La señora dio un salto (la dormida) que para mí, que pensó que se le había
caído un elefante encima. No pude resistir más y una sonora y descomunal
carcajada se me escapó, contagiando con ella a toda la concurrencia que estoy
seguro, que como yo, estaban desde hacía tiempo a punto de perder la compostura
y desahogarse aún y sabiendo que eso suponía el más horrendo de los
sacrilegios.
Bien, aquel
inevitable acto al que me sentí forzado, fue la causa de mi despido. Cuando
acabó la Misa, Don Martín, el santo de Don Martín, en el pasillo que conducía a
la sacristía, me cogió una oreja y me levantó del suelo un palmo, produciéndome
un verdadero trauma cuyas secuelas todavía padezco al tener esa oreja
ligeramente más grande que la otra. Me pagó el primer salario que cobré en mi
vida (cinco duros en un billete de papel) y me dijo que no volviera a pisar
aquella iglesia.
Bueno,
queridos lectores, aquí acabaron todas mis esperanzas y todas las expectativas
que me había planteado para evitar que después de estirar la pata, fuera condenado
y convertido en carne de parrilla. Volví al mundo de los malos, al de los
desesperanzados e irremisiblemente abocados a un futuro negro e incierto, donde
estaría siempre planeando sobre mi cabeza, una patológica fobia a ese infierno
con que Dios castigaba a los infieles. Y ahí andamos: ahora mucho más cerca de
la implacable sentencia divina, que por culpa de aquella mujer y sus
escandalosos ronquidos, me imposibilitó aspirar, si no a la Gloria, al menos, a
no acabar por los siglos de los siglos, como una salchicha en una barbacoa.
Amén.
Andrés Teruel Sola.
Mayo del 2016.
1 comentario:
Andrés, siento que tus aspiraciones a la santiad se truncaran. ¡Qué le vamos a hacer! Lo importante es intentarlo.

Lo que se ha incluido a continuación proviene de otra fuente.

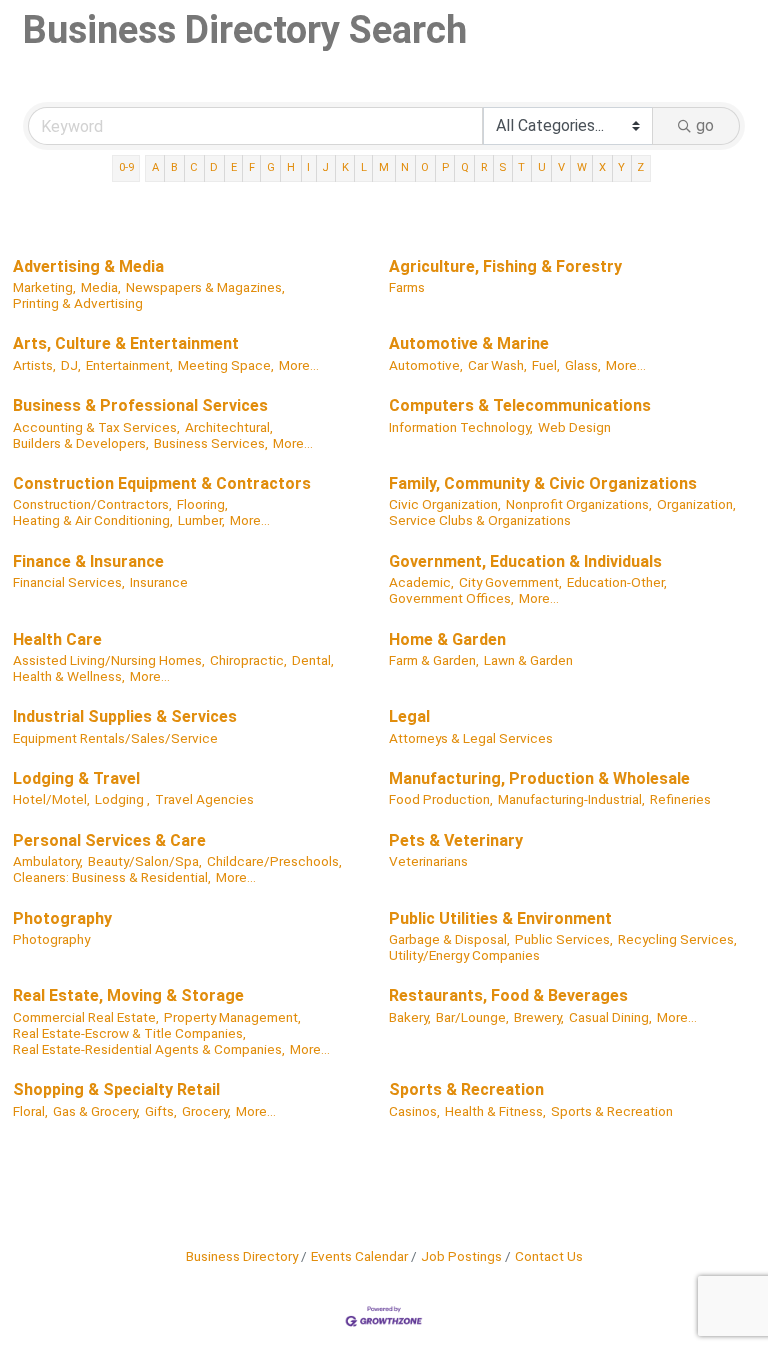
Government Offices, (451, 598)
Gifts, (161, 1111)
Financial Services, (69, 582)
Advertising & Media (88, 266)
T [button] (521, 167)
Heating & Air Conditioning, (93, 520)
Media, (101, 287)
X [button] (602, 167)
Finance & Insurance (88, 561)
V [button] (561, 167)
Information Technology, (461, 427)
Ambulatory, (48, 861)
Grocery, (206, 1111)
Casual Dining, (610, 1017)
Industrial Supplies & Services (125, 716)
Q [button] (465, 167)
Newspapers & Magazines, (205, 287)
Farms (407, 287)
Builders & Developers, (81, 443)
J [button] (325, 167)
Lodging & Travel (76, 778)
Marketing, (44, 287)
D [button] (214, 167)
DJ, (71, 365)
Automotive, (426, 365)
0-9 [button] (126, 167)
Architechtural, (229, 427)
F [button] (252, 167)
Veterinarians (428, 861)
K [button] (345, 167)
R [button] (484, 167)
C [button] (194, 167)
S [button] (502, 167)
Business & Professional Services (140, 405)
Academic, (421, 582)
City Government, (510, 582)
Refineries (680, 799)
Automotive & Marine (469, 343)
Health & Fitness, (495, 1111)
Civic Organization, (445, 504)
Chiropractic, (248, 660)
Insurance (159, 582)
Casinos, (414, 1111)
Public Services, (564, 939)
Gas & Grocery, (96, 1111)
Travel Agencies (204, 799)
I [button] (308, 167)
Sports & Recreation (466, 1089)
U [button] (542, 167)
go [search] (705, 125)
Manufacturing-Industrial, (571, 799)
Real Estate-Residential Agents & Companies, (149, 1049)
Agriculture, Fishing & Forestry (505, 266)
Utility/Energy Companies (464, 955)
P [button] (445, 167)
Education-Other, (617, 582)
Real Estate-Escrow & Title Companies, (129, 1033)
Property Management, (232, 1017)
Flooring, (202, 504)
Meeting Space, (226, 365)
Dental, (313, 660)
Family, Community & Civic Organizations (543, 483)
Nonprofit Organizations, (579, 504)
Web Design (574, 427)
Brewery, (539, 1017)
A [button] (155, 167)
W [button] (582, 167)
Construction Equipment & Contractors (162, 483)
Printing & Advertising (78, 303)
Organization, (696, 504)
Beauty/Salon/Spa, (145, 861)
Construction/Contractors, (92, 504)
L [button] (364, 167)
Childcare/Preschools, (274, 861)
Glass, (583, 365)
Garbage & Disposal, (449, 939)
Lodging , (122, 799)
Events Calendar (359, 1256)
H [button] (291, 167)
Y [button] (621, 167)
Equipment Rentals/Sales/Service (115, 738)
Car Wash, (497, 365)
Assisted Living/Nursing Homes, (109, 660)
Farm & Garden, (434, 660)
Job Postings (461, 1256)
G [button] (271, 167)
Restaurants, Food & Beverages (508, 995)
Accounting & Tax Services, (96, 427)
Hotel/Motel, (51, 799)
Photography (62, 918)
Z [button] (640, 167)
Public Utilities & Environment (500, 918)
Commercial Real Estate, (86, 1017)
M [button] (384, 167)
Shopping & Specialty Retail (116, 1089)
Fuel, (546, 365)
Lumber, (201, 520)
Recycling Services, (677, 939)
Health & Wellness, (69, 676)
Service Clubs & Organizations (480, 520)
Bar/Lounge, (472, 1017)
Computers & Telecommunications (520, 405)
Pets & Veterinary (456, 840)
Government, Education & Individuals (525, 561)
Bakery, (410, 1017)
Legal (409, 716)
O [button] (425, 167)
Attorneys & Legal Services (471, 738)
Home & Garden (447, 639)
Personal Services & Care (109, 840)
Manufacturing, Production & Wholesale (539, 778)
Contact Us (549, 1256)
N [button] (405, 167)
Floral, (30, 1111)
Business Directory (242, 1256)
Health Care (57, 639)
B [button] (174, 167)
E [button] (234, 167)
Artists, (34, 365)
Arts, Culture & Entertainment (126, 343)
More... (299, 365)
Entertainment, (129, 365)
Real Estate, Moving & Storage (128, 995)
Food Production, (441, 799)
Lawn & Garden (528, 660)
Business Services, (211, 443)
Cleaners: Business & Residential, (112, 877)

He leído con gran interés el artículo, siempre lo hago con tus escritos, siempre se aprende. No dices en qué iglesia ocurren los acontecimientos; creo que en esa época había tres donde se rendía culto: la morisca «de arriba», el templo nuevo «de abajo» y El Santo. Me imagino que sería en la cercana a tu casa.
No sabía, no recordaba, que en el Cañalizo se tiraran burros y mulos muertos. Yo iba al Arroyo el Pocillo, por la parte de la Morailla, a coger «vaquitas» para jugar. De todas formas me ha resultado chocante, por el emplazamiento, este cementerio de animales, tan cercano (solo un poco más al oeste), de las tumbas neolíticas. En uno de esos lugares mágicos de nuestro pueblo: el Chorrillo, con su pozo templario y el encanto de La Anolalina.
De los tres sacerdotes que nombras solo conocí al último, lo recuerdo muy preocupado por el tema OVNI.
Enhorabuena.
Creo que en lo de seguir de monaguillo aun estás a tiempo. Pero si es por tu salvación no sé qué decirte. Los monecillos que he conocido todos se bebían el vino del cura; seguro que tú lo probaste.